IV. PAR QUELS DEGRÉS ON S'ÉLÈVE A DIEU.

Je voyais avec admiration, ô mon Dieu, que je commençais à vous aimer, et non plus un fantôme au lieu de vous: mais je ne pouvais néanmoins jouir continuellement de vous. Car, comme d'une part l'amour de votre beauté m'enlevait pour m'unir à vous, je sentais aussitôt d'un autre côté que le poids de ma misère m'arrachait et me séparait de vous avec violence, pour me faire retomber avec gémissement dans la bassesse d'où je tâchais de sortir. Et ce poids n'était autre chose que les habitudes de mes passions charnelles.

Mais au moins je me souvenais toujours de vous et je ne pouvais douter qu'il n'y eût une chose souverainement bonne à laquelle je devais m'attacher, quoique je visse bien pourtant que je n'étais pas encore tel que je devais être pour m'y attacher, parce que le corps qui est corruptible appesantit l'âme, et que cette maison de terre, qui est si grossière et si pesante, accable l'esprit lorsqu'il veut s'élever dans ses pensées.

J'étais aussi très-assuré que, depuis la création du monde, vos grandeurs invisibles, votre puissance éternelle, et votre divinité souveraine ont été rendues intelligibles et comme visibles par l'ordre, la sagesse et la conduite qui reluisent dans l'établissement et la conservation de tous les êtres que vous avez créés. Et recherchant ce qui me fait discerner la beauté des corps tant célestes que terrestres, et quelle est la règle qui est présente à mon esprit lorsque je juge selon la vérité des choses qui sont sujettes au changement, et que je dis : cela doit être ainsi, et ceci doit être d'une autre sorte, je trouvai qu'audessus de mon esprit, qui est sujet au changement, il y avait une vérité immuable qui est l'éternité même.

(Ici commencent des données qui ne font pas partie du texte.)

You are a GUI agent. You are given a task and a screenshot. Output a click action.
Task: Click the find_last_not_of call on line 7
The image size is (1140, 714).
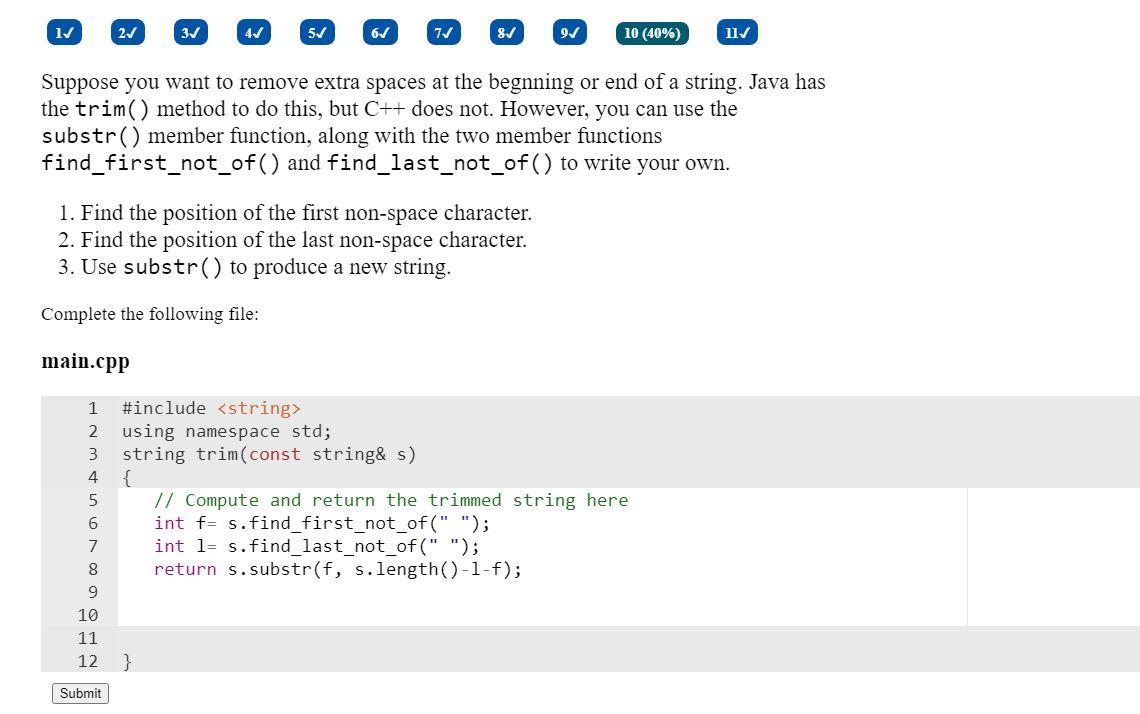[x=315, y=546]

Ainsi allant par degrés, j'étais monté de la connaissance des corps à celle de l'âme sensitive, qui exerce ses fonctions par le moyen des organes corporels. De là je passai jusqu'à la puissance intérieure, à laquelle les sens rapportent les objets extérieurs; ce qui est la borne de la connaissance des bêtes. Puis je m'élevai jusqu'à cette partie supérieure de l'âme de l'homme, qui, par le raisonnement et le discours, juge de tout ce que les sens lui rapportent.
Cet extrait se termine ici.